Trigonometric Equations Help Please!

**bigfoot** · March 24th 2009, 01:19 PM

Please can you tell me how to solve the following equations for values of x between (0.2 π) {π is pie}

a) tan (4x) = 1

b) sin(x-2π) + sin (x - 2π) = ½

c) 2 cos (x + ½) = -1

d) sin x + cos x = 3/2

**gosualite** · March 24th 2009, 01:41 PM

Well when you want to isolate a variable that's inside a trig function, you just take the inverse trig function.

For instance, with the first problem:

$\tan(4x)=1$ .

We take $\tan^{-1}$ of both sides (sometimes, $\tan^{-1}$ is written and pronounced $\arctan$ ). Get:

$\tan^{-1}(\tan(4x)) = \tan^{-1}(1)$ , so resolving the left side gives:

$4x = \tan^{-1}(1)$ .

We now have to figure out what $\tan^{-1}(1)$ is. Well it's like asking "what angle in a right triangle gives a ratio of opposite side over adjacent side equal to 1?" It should be obvious that a 45-45-90 triangle passes this test, so $\tan^{-1}(1)$ resolves to $45^o$ , or $\frac{\pi}{4}$ . However, there may be more answers. Notice that $\frac{5\pi}{4}$ works as well.

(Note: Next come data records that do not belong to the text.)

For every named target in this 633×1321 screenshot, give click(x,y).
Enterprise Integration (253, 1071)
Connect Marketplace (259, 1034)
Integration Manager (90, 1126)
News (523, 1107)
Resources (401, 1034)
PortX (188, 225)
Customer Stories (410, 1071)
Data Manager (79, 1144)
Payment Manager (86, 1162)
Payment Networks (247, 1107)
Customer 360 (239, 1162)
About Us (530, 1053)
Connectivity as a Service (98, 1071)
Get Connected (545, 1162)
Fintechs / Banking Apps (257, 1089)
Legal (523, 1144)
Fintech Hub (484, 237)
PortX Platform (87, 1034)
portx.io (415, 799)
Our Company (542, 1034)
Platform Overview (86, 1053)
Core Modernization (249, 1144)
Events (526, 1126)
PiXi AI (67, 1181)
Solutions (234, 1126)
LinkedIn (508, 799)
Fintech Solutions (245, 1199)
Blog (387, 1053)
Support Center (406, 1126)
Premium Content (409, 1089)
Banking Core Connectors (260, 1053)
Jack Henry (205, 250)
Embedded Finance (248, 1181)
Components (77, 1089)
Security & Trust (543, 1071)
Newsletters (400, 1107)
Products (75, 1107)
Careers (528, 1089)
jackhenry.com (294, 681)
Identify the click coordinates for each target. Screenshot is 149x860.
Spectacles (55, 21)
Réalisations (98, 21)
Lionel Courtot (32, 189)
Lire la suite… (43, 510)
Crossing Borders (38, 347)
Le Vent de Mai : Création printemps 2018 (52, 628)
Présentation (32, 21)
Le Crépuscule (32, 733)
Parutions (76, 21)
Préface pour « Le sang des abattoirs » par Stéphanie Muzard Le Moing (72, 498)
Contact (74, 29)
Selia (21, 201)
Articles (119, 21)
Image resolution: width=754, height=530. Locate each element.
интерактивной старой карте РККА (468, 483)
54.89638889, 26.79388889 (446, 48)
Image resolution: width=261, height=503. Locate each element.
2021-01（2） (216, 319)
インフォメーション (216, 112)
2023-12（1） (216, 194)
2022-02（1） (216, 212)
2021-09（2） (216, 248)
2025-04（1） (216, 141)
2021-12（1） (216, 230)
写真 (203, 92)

In fact, for any integer n, $\tan\left(n\pi + \frac{\pi}{4}\right) = 1$ , so $\tan^{-1}(1)$ could be any of these.

We take this info and go back to our equation:

$4x = \tan^{-1}(1)$ . So:

$4x = n\pi + \frac{\pi}{4}$ . Then:

$x = \frac{1}{4}\left(n\pi + \frac{\pi}{4}\right)$ .

All right, but you were given a restriction of possible values, $0 < x < 2\pi$ .

So we want to figure out the only values of n that make our solution valid. $0 < \frac{1}{4}\left(n\pi + \frac{\pi}{4}\right) < 2\pi$ ,
$0 < n\pi + \frac{\pi}{4} < 8\pi$ ,

$-\frac{\pi}{4} < n\pi < 8\pi - \frac{\pi}{4}$ ,

$-\frac{1}{4} < n < 8 - \frac{1}{4}$ .

So n could only be 0,1,2,3,4,5,6, or 7.